EXERCISE DESCRIPTION.
Exactly the lines from the one with "Task: Open the custom date range dropdown" through the final line of the entries, and nothing else, should appear in the answer; no pictures go in it.
BEGIN PROVIDED DATA
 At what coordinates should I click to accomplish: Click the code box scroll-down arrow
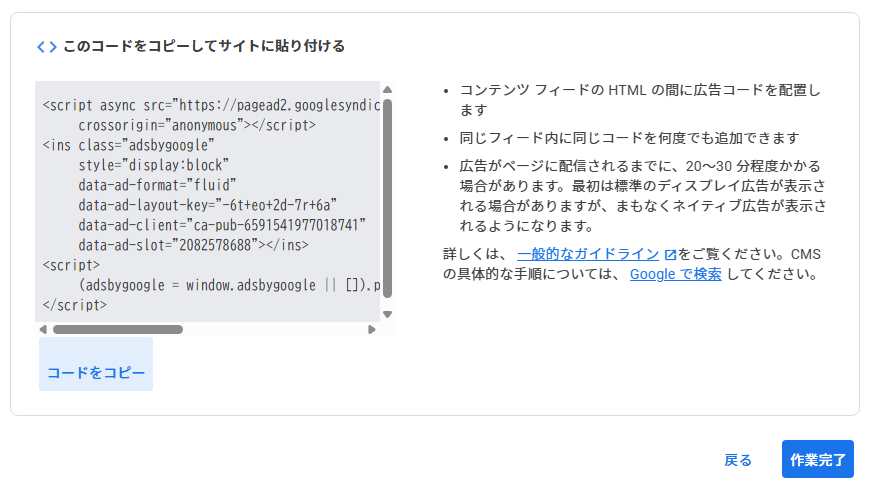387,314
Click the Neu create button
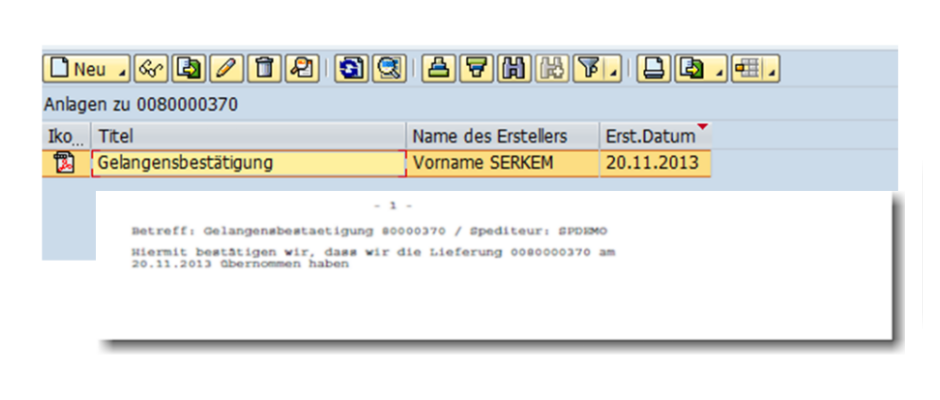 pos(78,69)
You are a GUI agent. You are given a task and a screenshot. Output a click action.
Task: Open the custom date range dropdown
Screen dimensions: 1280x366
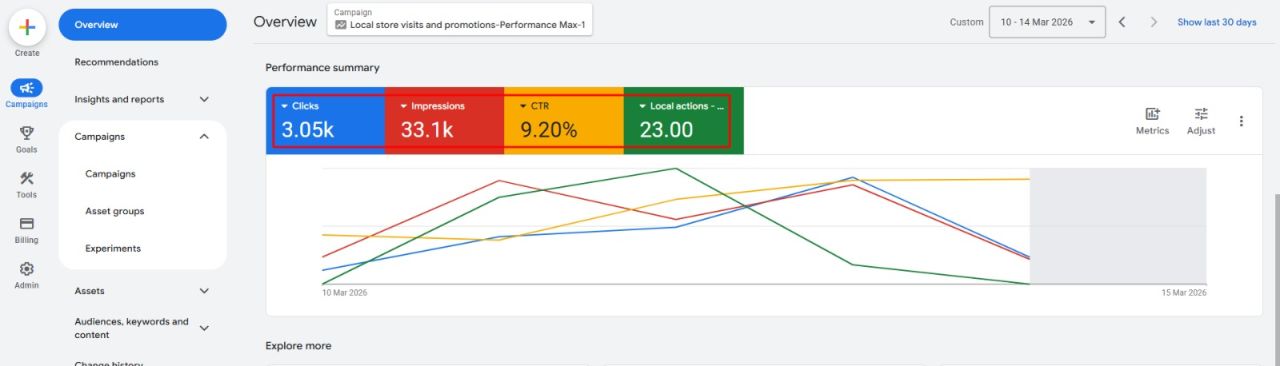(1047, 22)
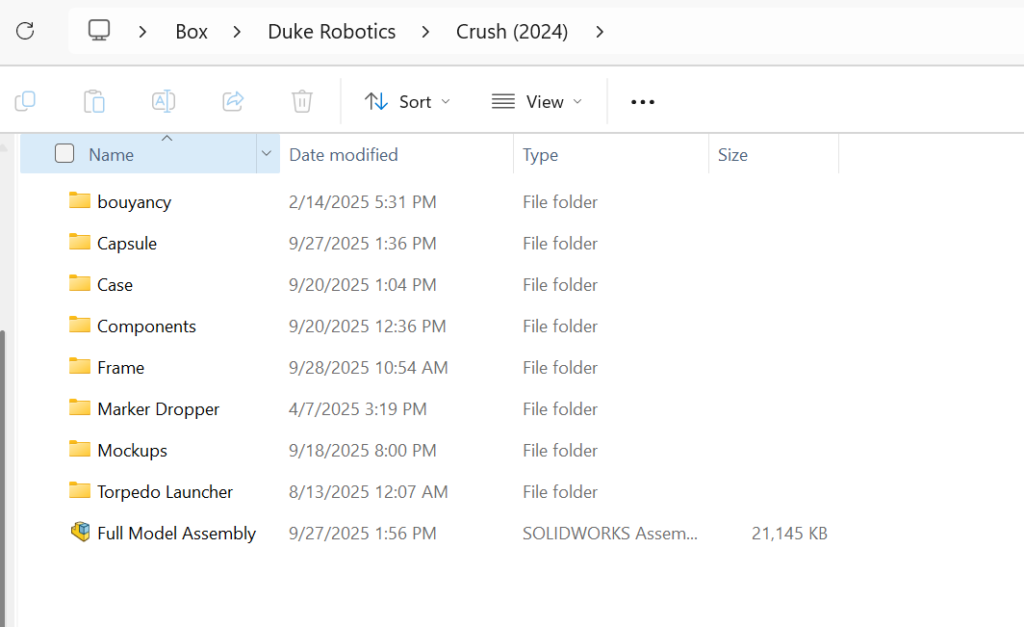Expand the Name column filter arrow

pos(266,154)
END PROVIDED DATA
RESPONSE AREA.
Task: Open the custom date range dropdown
Screen dimensions: 1280x366
(1047, 22)
Expand the Name column filter arrow

pos(266,154)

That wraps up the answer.